The transition from slide rule to calculators was a shocking shift for slide rule manufacturers, and of course few made the transition. But not for lack of trying, and one of the most interesting responses was the Faber-Castell TR3, manufactured in 1975 (yes, there was a TR1). At first blush, the TR3 was nothing special — just a calculator:

But… flip it over, and… it was also a sliderule!

At first blush, the TR3 looks like the proverbial missing link, still dripping wet as it crawls out of the analog ocean onto the digital shore. And certainly proof, if any was needed, that technologies evolve. But the story is not quite so simple. For starters, the slide rule companies took calculators seriously, but only as slide rule substitutes. They assumed that calculators would slowly replace slide rules in the niches where slide rules were sold — pleces like college bookstores.

The slide rule manufacturers thus never guessed that calculators would become a must-have item for ordinary folk who would flock to purchase them in department stores, book stores, drug stores and even supermarkets. This meant that instead of a gradual shift that the slide rule makers could easily manage, the change was exponential and far beyond what they could possibly respond to.

But still they tried, and the TR3 was part of the effort. Its predecessor, the TR1 came out in 1973, a year after the first calculators appeared, and Faber-Castell quickly upgraded it to the TR2 in 1974, and then the TR3 in 1975. An impressive sequence, particularly given the fact that they had to buy the chips from their calculator competitors (like Texas Instruments), and they had to tool up in electronics even as the bottom was dropping out of their core slide rule business.

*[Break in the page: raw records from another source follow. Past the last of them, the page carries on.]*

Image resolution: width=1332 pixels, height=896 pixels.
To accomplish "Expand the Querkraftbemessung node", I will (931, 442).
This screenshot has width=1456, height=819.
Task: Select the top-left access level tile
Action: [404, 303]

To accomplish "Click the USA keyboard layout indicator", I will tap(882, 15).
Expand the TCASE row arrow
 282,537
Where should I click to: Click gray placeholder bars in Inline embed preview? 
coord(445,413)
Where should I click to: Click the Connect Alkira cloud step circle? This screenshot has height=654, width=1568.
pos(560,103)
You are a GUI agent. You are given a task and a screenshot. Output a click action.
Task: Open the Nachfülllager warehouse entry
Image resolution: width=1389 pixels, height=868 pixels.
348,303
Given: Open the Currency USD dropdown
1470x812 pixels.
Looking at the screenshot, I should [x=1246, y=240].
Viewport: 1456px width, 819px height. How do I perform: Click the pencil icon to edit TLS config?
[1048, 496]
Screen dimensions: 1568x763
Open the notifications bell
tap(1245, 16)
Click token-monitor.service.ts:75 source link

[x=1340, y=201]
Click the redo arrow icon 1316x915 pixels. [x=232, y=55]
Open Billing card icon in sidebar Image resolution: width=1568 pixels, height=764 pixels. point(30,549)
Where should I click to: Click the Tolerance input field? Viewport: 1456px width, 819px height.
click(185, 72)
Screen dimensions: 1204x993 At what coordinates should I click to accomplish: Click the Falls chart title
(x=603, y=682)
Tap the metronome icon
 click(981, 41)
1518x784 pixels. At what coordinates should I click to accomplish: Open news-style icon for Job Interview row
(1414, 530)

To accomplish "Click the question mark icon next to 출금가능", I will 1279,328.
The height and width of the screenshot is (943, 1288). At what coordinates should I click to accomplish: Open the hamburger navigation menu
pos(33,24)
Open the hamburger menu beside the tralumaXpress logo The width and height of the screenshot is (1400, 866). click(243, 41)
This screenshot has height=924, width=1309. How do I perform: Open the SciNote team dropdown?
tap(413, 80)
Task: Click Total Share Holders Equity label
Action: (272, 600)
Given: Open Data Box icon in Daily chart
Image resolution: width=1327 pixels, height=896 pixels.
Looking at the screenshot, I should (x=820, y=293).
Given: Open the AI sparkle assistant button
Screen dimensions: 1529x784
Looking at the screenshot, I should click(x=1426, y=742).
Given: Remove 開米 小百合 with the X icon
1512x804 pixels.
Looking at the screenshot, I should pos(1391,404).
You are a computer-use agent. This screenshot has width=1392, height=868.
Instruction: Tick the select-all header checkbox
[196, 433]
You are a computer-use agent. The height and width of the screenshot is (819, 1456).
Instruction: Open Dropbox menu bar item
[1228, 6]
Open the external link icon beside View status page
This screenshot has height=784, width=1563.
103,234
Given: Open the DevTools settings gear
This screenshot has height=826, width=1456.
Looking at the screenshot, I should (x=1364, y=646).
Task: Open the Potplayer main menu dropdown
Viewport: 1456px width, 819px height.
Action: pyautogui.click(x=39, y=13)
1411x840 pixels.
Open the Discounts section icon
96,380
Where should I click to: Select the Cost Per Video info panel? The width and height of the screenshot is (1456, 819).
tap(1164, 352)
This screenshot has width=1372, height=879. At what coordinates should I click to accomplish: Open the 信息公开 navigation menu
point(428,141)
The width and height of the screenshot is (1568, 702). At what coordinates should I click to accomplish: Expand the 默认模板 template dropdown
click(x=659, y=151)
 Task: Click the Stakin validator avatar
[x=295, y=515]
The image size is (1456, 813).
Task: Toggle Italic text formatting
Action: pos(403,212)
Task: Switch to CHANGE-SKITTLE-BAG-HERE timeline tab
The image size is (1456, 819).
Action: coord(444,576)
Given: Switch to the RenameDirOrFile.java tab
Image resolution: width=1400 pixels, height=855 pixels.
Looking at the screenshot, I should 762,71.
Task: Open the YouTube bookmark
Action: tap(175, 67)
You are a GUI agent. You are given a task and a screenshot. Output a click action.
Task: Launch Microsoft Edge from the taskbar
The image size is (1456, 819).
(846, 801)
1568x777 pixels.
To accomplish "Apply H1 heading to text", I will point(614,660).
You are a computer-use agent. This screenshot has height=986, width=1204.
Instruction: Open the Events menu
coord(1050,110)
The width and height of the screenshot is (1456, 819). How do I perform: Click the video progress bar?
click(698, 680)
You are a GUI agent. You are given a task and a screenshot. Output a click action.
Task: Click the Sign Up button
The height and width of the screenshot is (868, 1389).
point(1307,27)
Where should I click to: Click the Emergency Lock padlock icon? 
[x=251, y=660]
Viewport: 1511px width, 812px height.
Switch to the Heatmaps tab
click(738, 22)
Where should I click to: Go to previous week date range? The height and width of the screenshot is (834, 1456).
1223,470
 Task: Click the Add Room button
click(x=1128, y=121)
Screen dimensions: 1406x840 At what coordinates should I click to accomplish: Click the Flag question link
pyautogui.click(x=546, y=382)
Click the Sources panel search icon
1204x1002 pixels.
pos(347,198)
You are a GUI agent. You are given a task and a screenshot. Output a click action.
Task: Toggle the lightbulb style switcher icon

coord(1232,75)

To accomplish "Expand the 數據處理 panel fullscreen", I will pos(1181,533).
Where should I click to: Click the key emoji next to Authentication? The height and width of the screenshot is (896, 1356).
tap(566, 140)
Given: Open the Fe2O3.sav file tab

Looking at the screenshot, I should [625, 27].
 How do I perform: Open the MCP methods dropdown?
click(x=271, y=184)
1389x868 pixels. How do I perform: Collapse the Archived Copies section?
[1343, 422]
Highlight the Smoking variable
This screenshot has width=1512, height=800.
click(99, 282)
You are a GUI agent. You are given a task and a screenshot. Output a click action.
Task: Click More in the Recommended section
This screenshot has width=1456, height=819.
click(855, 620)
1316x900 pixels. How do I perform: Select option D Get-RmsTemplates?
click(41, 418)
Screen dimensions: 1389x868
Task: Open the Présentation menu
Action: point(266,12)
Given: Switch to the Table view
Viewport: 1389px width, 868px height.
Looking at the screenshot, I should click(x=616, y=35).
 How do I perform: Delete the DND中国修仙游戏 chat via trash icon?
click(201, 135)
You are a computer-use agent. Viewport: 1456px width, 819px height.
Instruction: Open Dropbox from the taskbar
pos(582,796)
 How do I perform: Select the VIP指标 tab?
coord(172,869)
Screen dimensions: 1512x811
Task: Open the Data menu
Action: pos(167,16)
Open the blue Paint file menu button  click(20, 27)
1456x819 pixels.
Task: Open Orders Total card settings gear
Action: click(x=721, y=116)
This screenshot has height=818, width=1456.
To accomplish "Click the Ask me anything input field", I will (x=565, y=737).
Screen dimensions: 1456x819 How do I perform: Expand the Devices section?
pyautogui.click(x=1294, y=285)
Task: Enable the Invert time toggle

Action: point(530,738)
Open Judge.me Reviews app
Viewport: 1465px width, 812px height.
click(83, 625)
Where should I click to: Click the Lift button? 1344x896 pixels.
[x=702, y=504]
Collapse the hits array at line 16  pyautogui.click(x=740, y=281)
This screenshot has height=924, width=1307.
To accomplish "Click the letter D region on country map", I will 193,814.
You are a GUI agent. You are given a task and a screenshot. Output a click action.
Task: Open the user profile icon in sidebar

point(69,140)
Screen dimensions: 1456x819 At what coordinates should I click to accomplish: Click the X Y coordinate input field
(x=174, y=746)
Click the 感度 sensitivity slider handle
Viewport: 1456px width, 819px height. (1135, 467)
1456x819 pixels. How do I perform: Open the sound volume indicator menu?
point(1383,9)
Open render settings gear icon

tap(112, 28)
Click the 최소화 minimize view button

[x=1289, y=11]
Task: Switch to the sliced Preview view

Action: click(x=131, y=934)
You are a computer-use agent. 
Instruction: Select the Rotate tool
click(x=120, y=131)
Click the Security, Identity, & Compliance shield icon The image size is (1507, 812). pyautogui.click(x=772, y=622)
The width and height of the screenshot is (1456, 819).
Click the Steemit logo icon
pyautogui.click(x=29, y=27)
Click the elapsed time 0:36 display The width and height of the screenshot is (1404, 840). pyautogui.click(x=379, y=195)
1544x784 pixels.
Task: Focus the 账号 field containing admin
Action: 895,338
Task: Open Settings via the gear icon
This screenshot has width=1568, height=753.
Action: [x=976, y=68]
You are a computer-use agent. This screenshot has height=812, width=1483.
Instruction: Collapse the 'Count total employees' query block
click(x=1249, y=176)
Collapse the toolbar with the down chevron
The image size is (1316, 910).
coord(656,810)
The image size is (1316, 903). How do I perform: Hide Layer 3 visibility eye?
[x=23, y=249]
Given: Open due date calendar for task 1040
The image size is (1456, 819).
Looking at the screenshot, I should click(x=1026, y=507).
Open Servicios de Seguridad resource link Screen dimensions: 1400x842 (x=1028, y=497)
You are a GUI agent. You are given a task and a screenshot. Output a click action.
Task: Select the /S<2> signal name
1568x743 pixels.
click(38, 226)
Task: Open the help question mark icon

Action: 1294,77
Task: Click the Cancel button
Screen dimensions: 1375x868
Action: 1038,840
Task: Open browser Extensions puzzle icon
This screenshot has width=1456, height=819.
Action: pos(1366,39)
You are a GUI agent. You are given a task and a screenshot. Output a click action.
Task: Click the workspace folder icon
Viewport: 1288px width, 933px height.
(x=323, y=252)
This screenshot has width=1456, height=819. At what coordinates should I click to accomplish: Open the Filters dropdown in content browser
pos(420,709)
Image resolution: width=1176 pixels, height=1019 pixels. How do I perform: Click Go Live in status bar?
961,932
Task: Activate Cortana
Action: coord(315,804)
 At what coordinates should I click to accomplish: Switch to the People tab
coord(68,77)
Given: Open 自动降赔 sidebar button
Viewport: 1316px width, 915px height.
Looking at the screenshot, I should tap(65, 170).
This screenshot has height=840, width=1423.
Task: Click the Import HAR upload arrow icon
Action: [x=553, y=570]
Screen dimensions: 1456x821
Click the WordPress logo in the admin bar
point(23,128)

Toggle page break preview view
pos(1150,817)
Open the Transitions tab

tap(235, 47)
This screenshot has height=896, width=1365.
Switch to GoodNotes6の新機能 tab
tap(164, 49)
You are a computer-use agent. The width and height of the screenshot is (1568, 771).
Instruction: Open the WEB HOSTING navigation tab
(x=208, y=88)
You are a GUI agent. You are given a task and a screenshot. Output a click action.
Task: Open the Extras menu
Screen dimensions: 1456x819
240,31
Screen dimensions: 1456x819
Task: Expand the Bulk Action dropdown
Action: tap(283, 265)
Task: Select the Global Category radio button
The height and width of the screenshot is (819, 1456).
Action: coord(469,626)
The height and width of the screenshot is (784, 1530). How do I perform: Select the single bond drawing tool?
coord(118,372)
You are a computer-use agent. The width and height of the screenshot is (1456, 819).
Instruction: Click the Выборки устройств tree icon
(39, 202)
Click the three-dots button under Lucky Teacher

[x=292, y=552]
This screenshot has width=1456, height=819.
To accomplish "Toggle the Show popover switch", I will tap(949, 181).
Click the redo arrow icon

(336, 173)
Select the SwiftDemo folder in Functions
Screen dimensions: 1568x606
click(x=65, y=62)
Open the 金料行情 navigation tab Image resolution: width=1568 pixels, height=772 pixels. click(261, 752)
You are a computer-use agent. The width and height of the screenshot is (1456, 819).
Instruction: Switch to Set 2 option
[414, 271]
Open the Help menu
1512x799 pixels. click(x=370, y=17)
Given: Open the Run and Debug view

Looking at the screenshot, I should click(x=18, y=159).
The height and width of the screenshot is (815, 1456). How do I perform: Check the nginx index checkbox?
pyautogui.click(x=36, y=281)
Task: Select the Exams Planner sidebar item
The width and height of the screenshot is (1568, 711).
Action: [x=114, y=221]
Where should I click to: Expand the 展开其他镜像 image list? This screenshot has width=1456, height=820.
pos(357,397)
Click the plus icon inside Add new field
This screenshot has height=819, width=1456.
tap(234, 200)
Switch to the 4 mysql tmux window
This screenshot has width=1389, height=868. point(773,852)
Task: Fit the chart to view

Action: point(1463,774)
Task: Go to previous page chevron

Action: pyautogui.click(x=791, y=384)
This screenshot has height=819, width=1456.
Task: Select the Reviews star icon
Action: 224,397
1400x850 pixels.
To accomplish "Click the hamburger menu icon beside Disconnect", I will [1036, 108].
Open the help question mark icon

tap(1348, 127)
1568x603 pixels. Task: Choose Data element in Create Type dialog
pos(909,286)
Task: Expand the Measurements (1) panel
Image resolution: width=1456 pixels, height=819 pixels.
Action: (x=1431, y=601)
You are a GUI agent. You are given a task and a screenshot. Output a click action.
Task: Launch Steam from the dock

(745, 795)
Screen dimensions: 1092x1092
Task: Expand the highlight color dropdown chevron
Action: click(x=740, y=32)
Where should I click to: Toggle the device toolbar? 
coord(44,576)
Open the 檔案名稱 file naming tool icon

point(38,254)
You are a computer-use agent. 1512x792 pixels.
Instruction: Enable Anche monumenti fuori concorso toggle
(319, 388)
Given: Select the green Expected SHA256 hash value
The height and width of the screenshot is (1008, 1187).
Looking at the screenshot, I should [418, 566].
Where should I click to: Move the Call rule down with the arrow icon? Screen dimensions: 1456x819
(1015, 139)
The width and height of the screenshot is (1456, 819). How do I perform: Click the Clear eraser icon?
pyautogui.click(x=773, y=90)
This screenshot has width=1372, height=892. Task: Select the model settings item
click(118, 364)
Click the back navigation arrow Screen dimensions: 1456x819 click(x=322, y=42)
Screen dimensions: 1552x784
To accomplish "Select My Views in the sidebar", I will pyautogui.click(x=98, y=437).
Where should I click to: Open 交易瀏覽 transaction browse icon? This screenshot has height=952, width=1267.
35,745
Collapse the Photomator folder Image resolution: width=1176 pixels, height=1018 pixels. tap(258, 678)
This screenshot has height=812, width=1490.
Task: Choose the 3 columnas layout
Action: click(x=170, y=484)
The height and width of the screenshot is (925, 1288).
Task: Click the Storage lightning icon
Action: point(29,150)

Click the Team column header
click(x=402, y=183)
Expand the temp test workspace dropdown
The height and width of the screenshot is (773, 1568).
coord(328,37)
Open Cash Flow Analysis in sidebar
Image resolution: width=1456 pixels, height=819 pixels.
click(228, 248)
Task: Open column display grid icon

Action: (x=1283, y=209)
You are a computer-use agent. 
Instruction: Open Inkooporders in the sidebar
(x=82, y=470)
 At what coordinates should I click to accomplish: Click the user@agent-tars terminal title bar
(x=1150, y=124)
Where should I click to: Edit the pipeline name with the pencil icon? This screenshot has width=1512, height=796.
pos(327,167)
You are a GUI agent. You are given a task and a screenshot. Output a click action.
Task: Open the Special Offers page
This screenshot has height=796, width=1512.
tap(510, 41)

But in the end, the TR3’s calculator was far behind the competition, and the slide rule was superfluous as slip-stick jocks defected in favor of TIs, Commodores and HPs. Faber-Castell’s heroic try at jumping into electronics was for naught, and the company got out of the business soon after. The sobering lesson is that it is not enough to see the future; one must also have the resources to respond. It is one thing to wish to fly; it is quite another to actually sprout wings and take to the air. The slide rule companies knew what they had to do; they simply couldn’t get from here to there.